Zira bu durumda ürün kabulü yapılmaması gerekir idi.
Borçlar Kanunu taraflara eser sözleşmesi ile ilgili ayıp durumunda bir kısım ürünleri ( ücreti ödenen) olduğu gibi kabul edip, ödemesi yapılmayan ürünleri kabul etmeme gibi karma nitelikte bir hak tanımamıştır.
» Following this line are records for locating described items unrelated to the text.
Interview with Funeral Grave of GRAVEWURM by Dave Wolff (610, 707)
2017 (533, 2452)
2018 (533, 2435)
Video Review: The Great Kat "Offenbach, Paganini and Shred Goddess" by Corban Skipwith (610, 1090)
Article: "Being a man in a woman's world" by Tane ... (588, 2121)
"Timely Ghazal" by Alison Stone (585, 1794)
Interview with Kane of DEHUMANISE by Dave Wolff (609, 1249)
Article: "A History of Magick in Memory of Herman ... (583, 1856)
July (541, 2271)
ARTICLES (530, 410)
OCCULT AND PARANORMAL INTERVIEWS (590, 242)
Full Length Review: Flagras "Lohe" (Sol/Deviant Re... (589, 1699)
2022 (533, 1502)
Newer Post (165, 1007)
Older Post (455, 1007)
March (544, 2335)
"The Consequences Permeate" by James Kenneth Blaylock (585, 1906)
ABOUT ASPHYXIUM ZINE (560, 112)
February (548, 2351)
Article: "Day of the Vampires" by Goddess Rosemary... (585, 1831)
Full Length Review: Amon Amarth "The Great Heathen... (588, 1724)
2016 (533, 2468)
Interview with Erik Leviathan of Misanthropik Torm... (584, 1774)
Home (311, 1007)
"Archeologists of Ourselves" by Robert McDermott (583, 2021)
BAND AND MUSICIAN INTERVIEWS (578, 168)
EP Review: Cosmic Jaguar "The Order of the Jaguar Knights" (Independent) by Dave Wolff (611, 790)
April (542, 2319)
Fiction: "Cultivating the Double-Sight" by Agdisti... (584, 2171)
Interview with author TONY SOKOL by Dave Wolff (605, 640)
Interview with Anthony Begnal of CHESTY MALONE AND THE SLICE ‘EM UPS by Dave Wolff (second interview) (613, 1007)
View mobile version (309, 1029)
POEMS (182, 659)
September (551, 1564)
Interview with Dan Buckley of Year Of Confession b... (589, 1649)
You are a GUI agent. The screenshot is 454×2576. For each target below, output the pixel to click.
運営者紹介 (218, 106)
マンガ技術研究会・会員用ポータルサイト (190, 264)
Aksi takdirde MK 2. Maddeye aykırı bir eylem hukuken kabul edilmiş olacaktır.
Ürünler kabul edlilmeyecek nitelikte bir ayıba sahip ise sözleşmeden dönülebilir , aksi takdirde ayıp oranında bedel indirimi talep edilebilir.
Alınan rapor ve ek rapora göre ürünlerin kabul edilmeyecek derecede ayıplı olmadığı , kullanılan malzeme farkı ve eksik sepere nedeni ile ve davalı yanın bir kıım ürünleri kabul edip kullanması da nazara alınarak artık sözleşmeden dönme yerine bedel indirimi seçeneğinin hakkaniyete ve somut olaya uygun düşeceğini ve % 50 indirim oranının uygun olacağını görüş olarak bildirmiştir.
Ürünler kişiye özel logolu ürünler olup zaten davacı yanca yeniden değerlendirilmesi imkanı da bulunmayan ürünlerdir.
Tüm bu hususlar birlikte değerlendiriliğinde,ürünlerdeki ayıbın derecesi, kullanıma uygunluk oranı, ürünlerin bir kısmının bu hali ile alınıp kullanılması ve bu nedenle uğranılan bir zarardan bahsedilmemesi nedeni ile hakkaniyete uygun olarak bakiye borçtan % 40 oranında tenzil ile davanın kısmen kabulüne karar vermek gerekmiş ve aşağıdaki hüküm kurulmuştur.
( Davacının dava dilekçesinin sonuç kısmında faiz talebi yazılı değil ise de, ilk sayfadaki talep özetinde alacağa faiz istedikleri yazılı olmakla faize de hükmedilmiştir.)
H Ü K Ü M / Yukarıda açıklanan nedenlerle;
1-Davanın kısmen kabulüne, 2.603,39 TL nin davalıdan tahsili ile davacıya verilmesine, dava tarihinden itibaren avans faiz uygulanmasına, fazla ilişkin istemin reddine,
2-Alınması gereken 177,84-TL nispi karar ve ilam harcından peşin alınan 78,09 TL kısmından mahsubu ile bakiye 99,75 TL harcın davalıdan tahsili ile Hazineye GELİR KAYDINA,
3-Tarafların dava sonucundaki haklılık oranına ve harçtan davada kısmen de olsa haksız çıkan davalının sorumlu olması gerektiği prensibine göre yapılan oranlama uyarınca peşin harç ve başvuru harcı toplamı 116,39-TL, posta gideri 91,00 TL, bilirkişi ücreti 1.100,00 TL ki toplam 1.307,39 TL’nin 744,43-TL kısmının davalıdan alınıp, davacıya VERİLMESİNE,
4-Davacı yan davada kendini vekille temsil ettirmiş olmakla; karar tarihinde yürürlükte bulunan Avukatlık Asgari Ücret Tarifesine göre hesaplanan 2.180,00 TL nispi ücreti vekaletin davalıdan alınıp, davacıya VERİLMESİNE,
5-Davalı yan davada kendini vekille temsil ettirmiş olmakla; karar tarihinde yürürlükte bulunan Avukatlık Asgari Ücret Tarifesinnin 13/2 maddesine göre hesaplanan 1.968,72 TL ücreti vekaletin davacıdan alınıp, davalıya VERİLMESİNE,
6-HMK 120.maddesi gereğince; davacı yanca yatırılan gider avansının karar kesinleştiğinde davacıya İADESİNE,
Dair: Davacı vekilinin yüzüne karşı davalı vekilinin yokluğunda kesin olmak üzere karar verildi.